Items contained in a dataset:
BEGIN

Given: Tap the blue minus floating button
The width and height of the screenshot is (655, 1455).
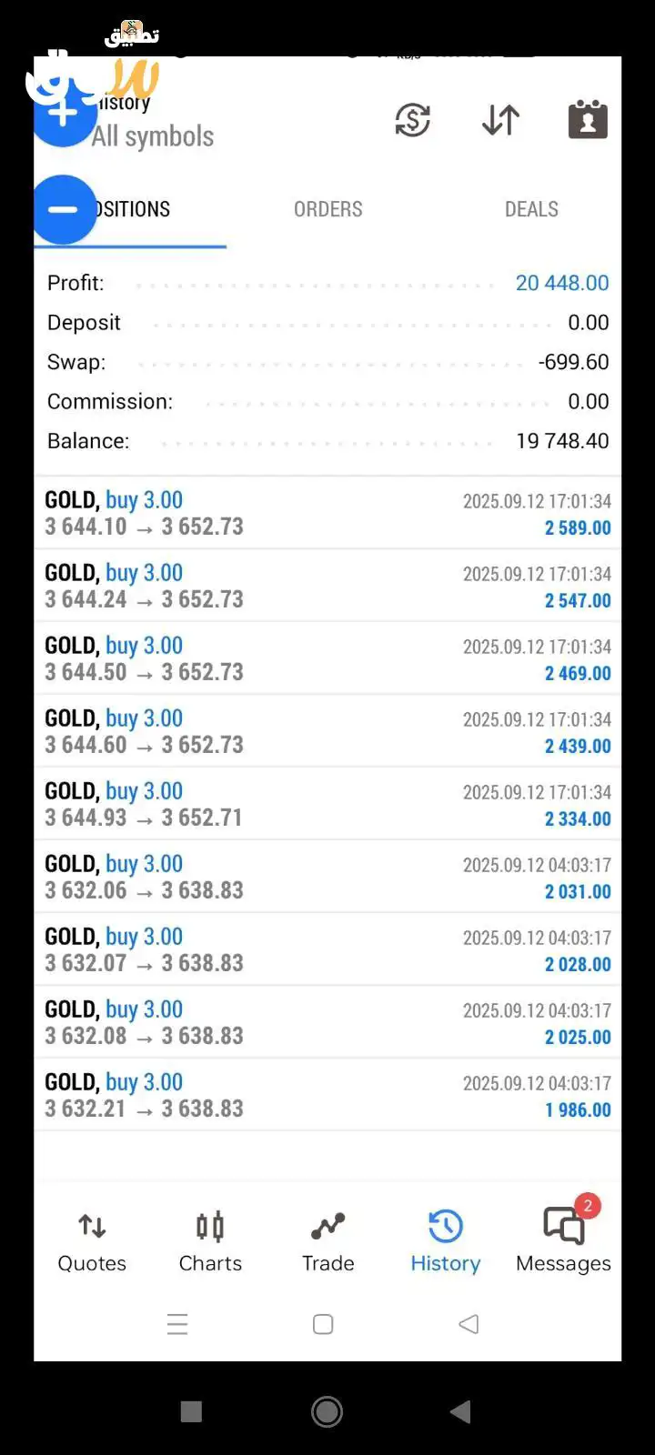Looking at the screenshot, I should point(64,209).
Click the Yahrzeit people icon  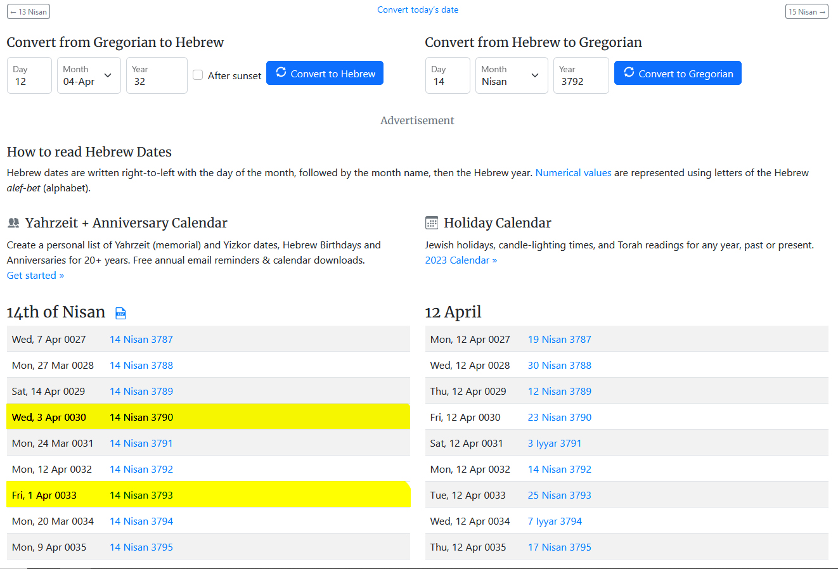[13, 223]
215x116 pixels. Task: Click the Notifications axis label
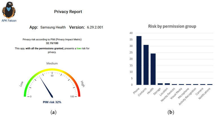click(x=205, y=94)
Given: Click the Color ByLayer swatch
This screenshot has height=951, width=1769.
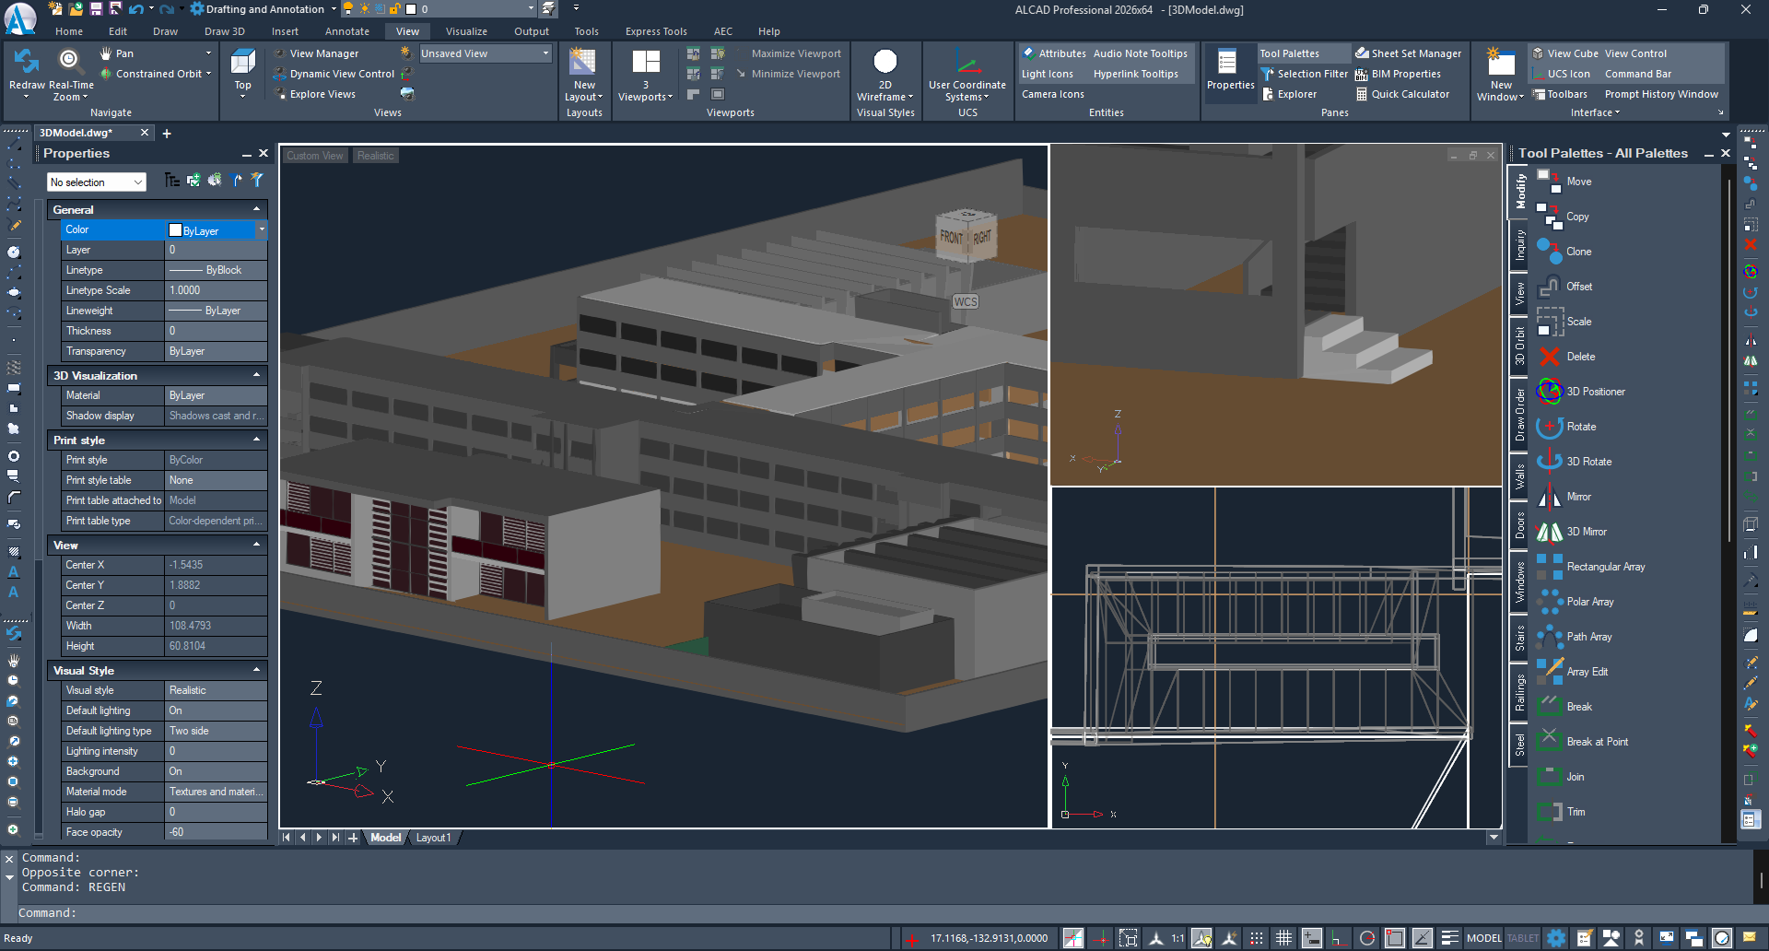Looking at the screenshot, I should point(175,230).

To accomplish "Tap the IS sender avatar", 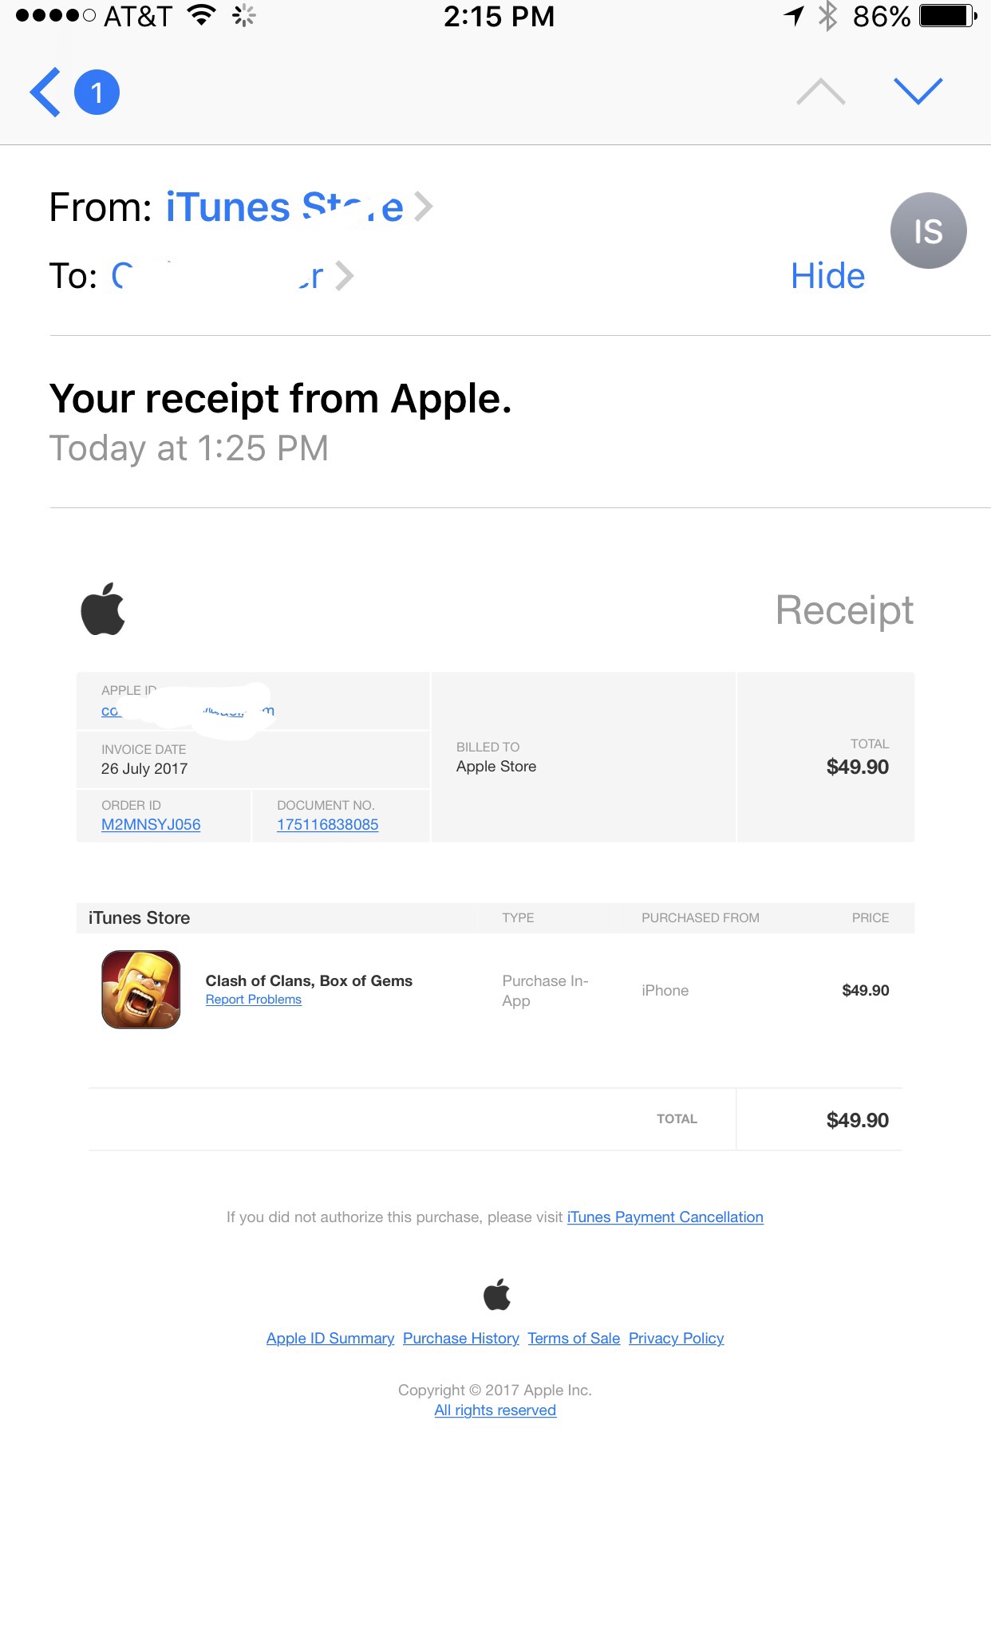I will point(928,231).
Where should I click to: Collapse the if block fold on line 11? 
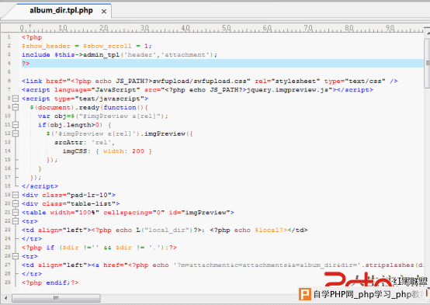[x=16, y=125]
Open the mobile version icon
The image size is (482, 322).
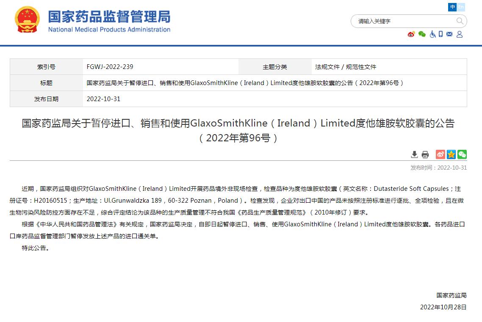tap(441, 35)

END

*Task objective:*
Output the items word for word, beginning at the line that contains "Open the mobile version icon" and continuing through the last line of the items. Leave the pictures out of your answer.

*Answer to the exercise:*
Open the mobile version icon
The image size is (482, 322).
tap(441, 35)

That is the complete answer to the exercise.